In the entries below, find the line with "Instruction: Click the m2e" and the line with "The width and height of the screenshot is (1320, 896).". Return those two lines and all lines between them, exactly.

[Saved data entries]
:::

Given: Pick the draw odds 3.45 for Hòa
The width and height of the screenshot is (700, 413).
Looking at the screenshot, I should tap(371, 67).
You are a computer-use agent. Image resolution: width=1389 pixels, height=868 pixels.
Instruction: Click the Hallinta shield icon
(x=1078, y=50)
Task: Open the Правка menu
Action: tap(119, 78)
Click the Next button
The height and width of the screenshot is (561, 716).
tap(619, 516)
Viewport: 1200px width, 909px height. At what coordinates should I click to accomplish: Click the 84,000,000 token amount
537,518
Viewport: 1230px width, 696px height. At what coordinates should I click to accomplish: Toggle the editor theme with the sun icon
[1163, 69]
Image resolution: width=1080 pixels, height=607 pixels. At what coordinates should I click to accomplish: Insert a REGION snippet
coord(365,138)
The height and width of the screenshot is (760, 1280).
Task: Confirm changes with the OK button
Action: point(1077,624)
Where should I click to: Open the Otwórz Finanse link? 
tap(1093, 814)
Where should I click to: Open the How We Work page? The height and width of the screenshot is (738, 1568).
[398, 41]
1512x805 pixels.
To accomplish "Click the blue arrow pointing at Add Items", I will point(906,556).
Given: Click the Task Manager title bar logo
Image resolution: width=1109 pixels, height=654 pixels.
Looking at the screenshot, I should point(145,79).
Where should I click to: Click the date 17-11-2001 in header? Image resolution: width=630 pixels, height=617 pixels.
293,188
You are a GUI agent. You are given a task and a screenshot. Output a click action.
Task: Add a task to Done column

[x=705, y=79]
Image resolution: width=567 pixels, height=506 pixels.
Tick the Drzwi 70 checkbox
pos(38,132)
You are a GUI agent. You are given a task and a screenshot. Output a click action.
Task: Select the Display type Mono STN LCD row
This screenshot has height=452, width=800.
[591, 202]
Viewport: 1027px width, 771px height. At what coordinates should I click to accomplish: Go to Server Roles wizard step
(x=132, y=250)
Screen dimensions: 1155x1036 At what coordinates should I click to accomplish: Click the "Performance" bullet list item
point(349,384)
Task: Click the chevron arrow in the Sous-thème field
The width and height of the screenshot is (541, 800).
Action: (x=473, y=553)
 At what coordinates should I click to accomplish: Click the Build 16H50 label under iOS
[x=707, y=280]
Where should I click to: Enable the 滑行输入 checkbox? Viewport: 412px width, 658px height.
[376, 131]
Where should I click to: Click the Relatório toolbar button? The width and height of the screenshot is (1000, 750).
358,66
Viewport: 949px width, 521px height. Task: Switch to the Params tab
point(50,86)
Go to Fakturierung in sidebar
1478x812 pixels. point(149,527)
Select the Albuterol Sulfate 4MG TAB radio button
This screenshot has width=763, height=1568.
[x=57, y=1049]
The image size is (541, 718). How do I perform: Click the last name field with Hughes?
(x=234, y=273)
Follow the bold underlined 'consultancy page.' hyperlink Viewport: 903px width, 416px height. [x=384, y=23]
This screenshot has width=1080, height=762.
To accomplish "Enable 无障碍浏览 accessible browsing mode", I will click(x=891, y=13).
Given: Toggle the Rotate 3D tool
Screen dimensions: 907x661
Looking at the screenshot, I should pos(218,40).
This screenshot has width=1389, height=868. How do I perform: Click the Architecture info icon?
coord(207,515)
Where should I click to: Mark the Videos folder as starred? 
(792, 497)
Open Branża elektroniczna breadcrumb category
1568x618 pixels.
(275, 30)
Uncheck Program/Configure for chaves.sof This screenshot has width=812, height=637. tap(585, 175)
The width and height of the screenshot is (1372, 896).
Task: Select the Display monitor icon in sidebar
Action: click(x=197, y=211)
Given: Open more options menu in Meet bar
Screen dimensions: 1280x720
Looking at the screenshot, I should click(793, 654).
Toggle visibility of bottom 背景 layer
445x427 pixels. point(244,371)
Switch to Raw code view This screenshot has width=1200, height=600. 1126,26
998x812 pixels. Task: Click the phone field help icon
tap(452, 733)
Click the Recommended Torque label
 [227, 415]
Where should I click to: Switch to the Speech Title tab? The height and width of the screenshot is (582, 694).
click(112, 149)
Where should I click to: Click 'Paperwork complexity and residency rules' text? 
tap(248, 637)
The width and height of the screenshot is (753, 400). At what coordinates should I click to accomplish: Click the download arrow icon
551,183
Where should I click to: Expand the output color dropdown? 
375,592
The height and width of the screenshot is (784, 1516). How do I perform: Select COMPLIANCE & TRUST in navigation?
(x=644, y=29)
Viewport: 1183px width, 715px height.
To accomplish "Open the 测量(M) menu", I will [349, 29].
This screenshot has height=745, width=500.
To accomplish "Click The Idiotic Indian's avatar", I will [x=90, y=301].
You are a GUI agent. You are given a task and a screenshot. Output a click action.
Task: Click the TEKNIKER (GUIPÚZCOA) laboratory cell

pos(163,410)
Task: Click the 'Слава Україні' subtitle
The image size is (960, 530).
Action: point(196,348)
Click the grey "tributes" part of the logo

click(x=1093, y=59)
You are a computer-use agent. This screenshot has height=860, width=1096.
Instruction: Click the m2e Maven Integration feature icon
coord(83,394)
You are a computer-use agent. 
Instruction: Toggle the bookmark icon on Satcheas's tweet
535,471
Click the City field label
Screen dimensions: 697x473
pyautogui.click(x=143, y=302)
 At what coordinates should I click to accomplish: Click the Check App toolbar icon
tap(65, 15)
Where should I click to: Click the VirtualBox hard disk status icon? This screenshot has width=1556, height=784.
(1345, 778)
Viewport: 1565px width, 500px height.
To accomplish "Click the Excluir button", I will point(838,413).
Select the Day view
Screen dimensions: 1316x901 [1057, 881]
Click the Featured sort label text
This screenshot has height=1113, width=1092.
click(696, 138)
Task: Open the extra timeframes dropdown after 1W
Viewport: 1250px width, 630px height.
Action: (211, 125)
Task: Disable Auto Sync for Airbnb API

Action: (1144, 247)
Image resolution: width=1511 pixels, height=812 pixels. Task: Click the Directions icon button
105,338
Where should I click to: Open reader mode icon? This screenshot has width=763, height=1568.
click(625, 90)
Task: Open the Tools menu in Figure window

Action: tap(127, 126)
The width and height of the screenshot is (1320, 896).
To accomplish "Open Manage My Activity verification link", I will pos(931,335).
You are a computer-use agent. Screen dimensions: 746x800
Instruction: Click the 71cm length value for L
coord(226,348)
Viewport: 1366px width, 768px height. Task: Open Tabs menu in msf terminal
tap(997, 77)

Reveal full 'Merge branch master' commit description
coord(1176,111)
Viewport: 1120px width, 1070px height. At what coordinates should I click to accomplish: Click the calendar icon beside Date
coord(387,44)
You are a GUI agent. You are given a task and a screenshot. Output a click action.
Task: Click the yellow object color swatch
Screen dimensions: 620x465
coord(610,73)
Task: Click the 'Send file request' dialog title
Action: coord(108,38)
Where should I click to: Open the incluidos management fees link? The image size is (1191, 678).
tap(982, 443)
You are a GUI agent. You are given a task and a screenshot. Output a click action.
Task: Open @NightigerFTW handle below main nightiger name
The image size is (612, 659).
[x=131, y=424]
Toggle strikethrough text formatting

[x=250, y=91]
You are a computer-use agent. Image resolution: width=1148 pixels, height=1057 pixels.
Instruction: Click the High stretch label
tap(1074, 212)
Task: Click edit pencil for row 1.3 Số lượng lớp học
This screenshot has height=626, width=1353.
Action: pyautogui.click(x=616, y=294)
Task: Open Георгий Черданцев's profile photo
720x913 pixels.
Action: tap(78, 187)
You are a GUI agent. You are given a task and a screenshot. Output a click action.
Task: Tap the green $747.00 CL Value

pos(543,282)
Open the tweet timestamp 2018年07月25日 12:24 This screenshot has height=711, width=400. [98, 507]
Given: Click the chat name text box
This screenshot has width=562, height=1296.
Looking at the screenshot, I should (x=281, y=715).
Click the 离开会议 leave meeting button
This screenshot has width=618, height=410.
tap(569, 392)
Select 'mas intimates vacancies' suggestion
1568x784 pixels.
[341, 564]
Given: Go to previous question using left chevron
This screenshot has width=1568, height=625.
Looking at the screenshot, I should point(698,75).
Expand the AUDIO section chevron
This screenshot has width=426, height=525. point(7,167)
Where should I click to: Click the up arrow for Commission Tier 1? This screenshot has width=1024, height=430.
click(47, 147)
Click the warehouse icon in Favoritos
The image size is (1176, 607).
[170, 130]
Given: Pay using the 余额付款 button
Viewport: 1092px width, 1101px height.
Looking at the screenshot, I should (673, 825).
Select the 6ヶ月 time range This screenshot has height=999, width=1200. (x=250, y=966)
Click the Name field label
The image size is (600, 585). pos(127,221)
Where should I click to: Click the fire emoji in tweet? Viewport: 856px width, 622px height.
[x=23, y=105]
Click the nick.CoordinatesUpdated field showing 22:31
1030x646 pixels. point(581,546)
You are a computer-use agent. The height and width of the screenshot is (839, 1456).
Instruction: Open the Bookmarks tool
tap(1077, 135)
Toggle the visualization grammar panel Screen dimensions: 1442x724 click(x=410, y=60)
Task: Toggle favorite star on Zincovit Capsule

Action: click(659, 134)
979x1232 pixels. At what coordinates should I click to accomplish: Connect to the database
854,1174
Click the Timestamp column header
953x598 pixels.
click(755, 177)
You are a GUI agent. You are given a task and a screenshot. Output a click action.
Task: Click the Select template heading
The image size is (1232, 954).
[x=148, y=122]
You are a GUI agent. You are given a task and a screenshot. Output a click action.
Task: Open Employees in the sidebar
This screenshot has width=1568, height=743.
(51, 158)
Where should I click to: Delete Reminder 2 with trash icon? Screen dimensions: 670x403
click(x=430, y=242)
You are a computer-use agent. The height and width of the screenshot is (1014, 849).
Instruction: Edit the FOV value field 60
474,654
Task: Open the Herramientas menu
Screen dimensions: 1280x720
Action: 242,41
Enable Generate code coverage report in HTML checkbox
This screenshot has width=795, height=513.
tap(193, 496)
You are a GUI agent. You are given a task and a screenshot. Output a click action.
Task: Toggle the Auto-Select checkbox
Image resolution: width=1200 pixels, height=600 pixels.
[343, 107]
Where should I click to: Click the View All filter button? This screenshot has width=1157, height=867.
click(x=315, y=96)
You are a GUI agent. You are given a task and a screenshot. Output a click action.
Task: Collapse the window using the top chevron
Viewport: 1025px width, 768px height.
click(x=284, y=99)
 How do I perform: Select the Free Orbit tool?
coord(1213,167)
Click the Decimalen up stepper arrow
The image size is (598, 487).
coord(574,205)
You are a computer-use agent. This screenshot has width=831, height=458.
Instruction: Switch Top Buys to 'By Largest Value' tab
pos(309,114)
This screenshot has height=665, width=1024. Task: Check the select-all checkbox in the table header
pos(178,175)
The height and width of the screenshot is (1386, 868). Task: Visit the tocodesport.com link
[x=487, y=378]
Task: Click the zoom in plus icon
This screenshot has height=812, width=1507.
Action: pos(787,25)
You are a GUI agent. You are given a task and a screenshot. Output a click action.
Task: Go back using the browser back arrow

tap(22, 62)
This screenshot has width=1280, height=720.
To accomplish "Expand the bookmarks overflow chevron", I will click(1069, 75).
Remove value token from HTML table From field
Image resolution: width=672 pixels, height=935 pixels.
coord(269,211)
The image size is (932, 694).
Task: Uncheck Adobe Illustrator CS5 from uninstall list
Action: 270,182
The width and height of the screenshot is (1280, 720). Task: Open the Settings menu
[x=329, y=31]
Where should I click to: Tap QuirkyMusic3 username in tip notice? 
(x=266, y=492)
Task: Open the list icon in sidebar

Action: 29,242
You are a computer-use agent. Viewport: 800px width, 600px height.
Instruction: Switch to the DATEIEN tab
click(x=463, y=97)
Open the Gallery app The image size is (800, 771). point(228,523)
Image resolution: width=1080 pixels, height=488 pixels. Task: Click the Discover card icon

:::

## Answer for the task
Instruction: Click the m2e Maven Integration feature icon
coord(83,394)
You are a computer-use agent. 
Instruction: Toggle the bookmark icon on Satcheas's tweet
535,471
Click the City field label
Screen dimensions: 697x473
pyautogui.click(x=143, y=302)
 At what coordinates should I click to accomplish: Click the Check App toolbar icon
tap(65, 15)
Where should I click to: Click the VirtualBox hard disk status icon? This screenshot has width=1556, height=784.
(1345, 778)
Viewport: 1565px width, 500px height.
To accomplish "Click the Excluir button", I will point(838,413).
Select the Day view
Screen dimensions: 1316x901 [1057, 881]
Click the Featured sort label text
This screenshot has height=1113, width=1092.
click(696, 138)
Task: Open the extra timeframes dropdown after 1W
Viewport: 1250px width, 630px height.
Action: (211, 125)
Task: Disable Auto Sync for Airbnb API

Action: (1144, 247)
Image resolution: width=1511 pixels, height=812 pixels. Task: Click the Directions icon button
105,338
Where should I click to: Open reader mode icon? This screenshot has width=763, height=1568.
click(625, 90)
Task: Open the Tools menu in Figure window

Action: tap(127, 126)
The width and height of the screenshot is (1320, 896).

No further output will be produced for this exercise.